A petição inicial da Ação de Execução Fiscal:
- A)Indicará apenas o juiz a quem é dirigida, o valor do débito e a qualificação completa do devedor.
Errada, porque a petição inicial da execução fiscal não se limita a esses dados e deve vir instruída com a CDA, conforme a LEF.
- B)Será instruída com a Certidão da Dívida Ativa, que dela fará parte integrante, como se estivesse transcrita.
Certa, porque o art. 6º, § 1º, da Lei 6.830/1980 determina que a petição inicial seja instruída com a Certidão de Dívida Ativa, que dela faz parte integrante.
- C)A petição inicial e a Certidão de Dívida Ativa deverão ser apresentadas em dois documentos separados.
Errada, porque a petição inicial e a CDA não precisam ser peças apartadas em termos de efeito processual, já que a CDA integra a inicial.
- D)Deverá conter pedido expresso de produção de provas, sob pena de a Fazenda Pública não poder produzi-las.
Errada, porque não existe exigência de pedido expresso de produção de provas na inicial da execução fiscal, e a Fazenda não perde esse direito por isso.
- E)Deverá conter o valor da causa, que corresponderá ao valor da dívida constante na certidão, sem os encargos legais.
Errada, porque o valor da causa na execução fiscal corresponde ao valor do débito com os encargos legais, e não sem eles.
Gabarito: B
Na execução fiscal, a petição inicial não nasce sozinha: ela vem acompanhada da Certidão de Dívida Ativa, que funciona como o título executivo do processo.
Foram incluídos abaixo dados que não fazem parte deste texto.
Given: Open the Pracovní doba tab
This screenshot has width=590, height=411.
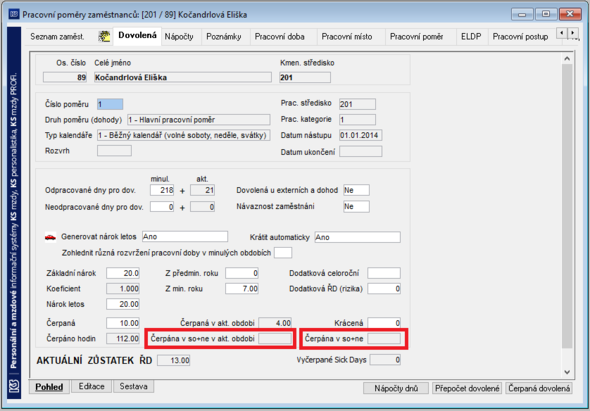Looking at the screenshot, I should click(x=280, y=37).
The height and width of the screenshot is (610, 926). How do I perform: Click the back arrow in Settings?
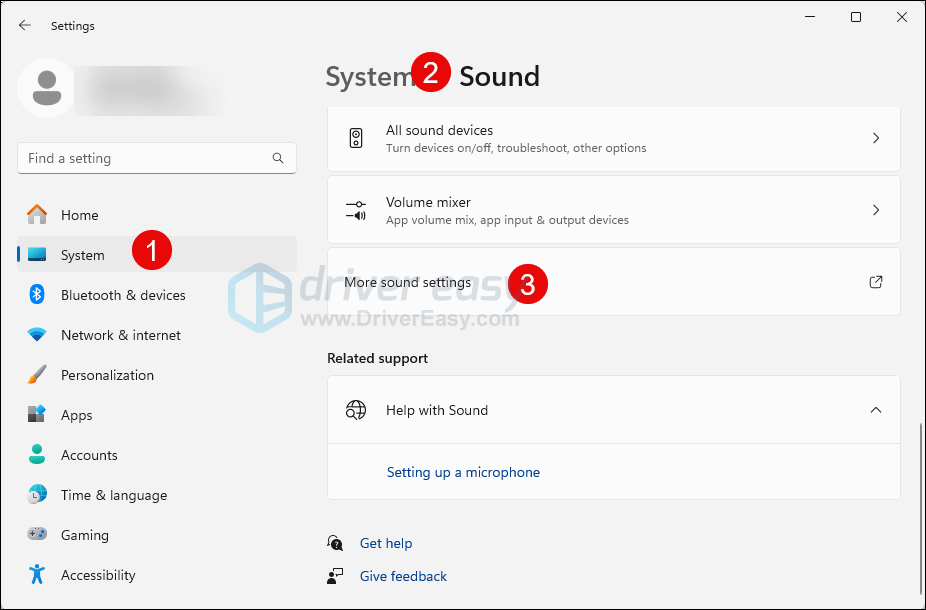click(x=25, y=26)
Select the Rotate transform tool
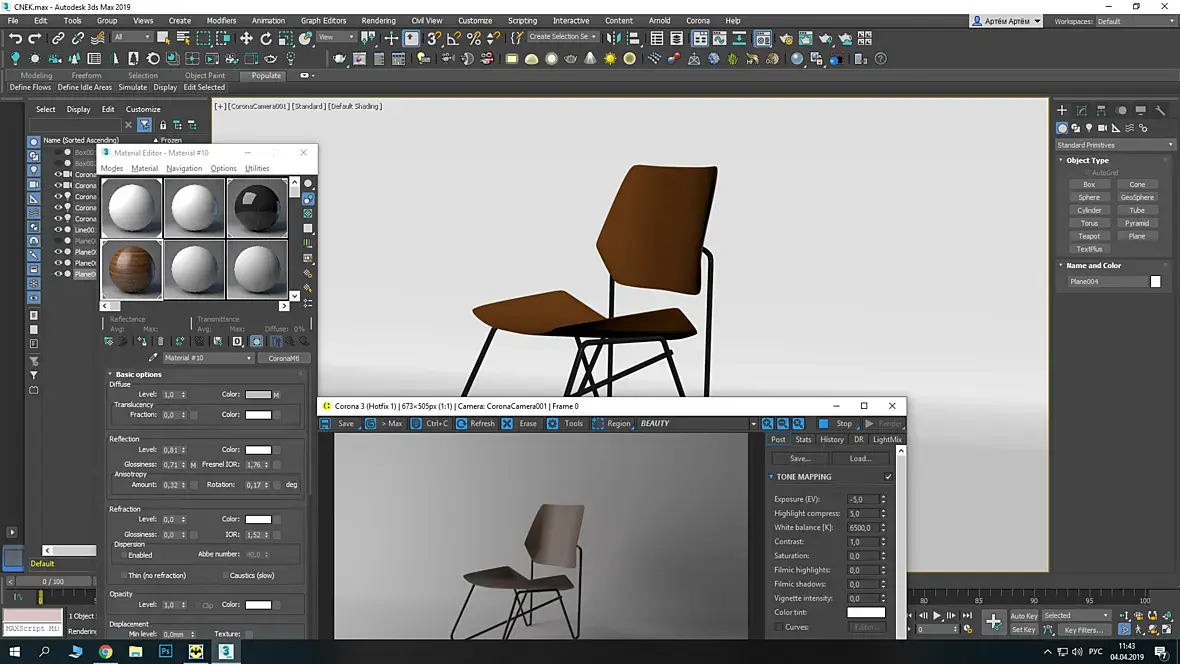Viewport: 1180px width, 664px height. 266,38
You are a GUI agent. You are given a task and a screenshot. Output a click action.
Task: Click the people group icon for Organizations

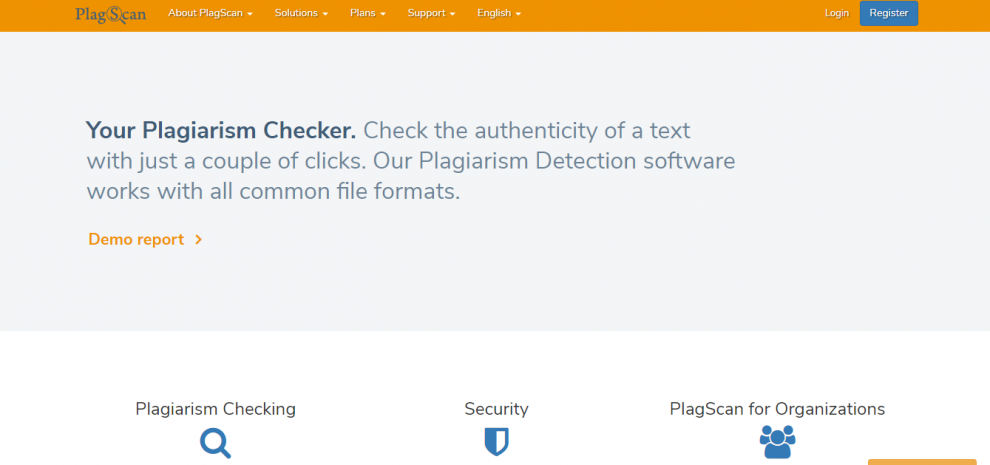click(777, 441)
É por isso que a Lei de Execuções Fiscais, Lei 6.830/1980, no art. 6º, exige que a inicial seja instruída com a CDA, e o parágrafo 1º reforça que a certidão faz parte integrante da inicial, como se estivesse transcrita. Em prova, isso aparece com muita frequência porque a banca gosta de testar se voce lembra que a CDA não é um detalhe burocrático, mas a própria base da cobrança judicial. A lógica é simples: sem CDA válida, não há execução fiscal em ordem. A Fazenda leva ao Judiciário um crédito já constituído e inscrito em dívida ativa, e a certidão resume os dados essenciais do débito e do devedor. O CPC até entra de forma subsidiária, mas aqui a lei especial manda no jogo. Então, quando a questão fala da petição inicial da execução fiscal, a resposta correta é a que diz que ela será instruída com a Certidão de Dívida Ativa, integrante da inicial. Em resumo: a inicial da execução fiscal não é apenas um pedido de cobrança, ela vem amarrada à CDA. Sem essa peça, o processo fica capenga. Com ela, a Fazenda consegue iniciar a cobrança judicial do crédito tributário ou não tributário regularmente inscrito.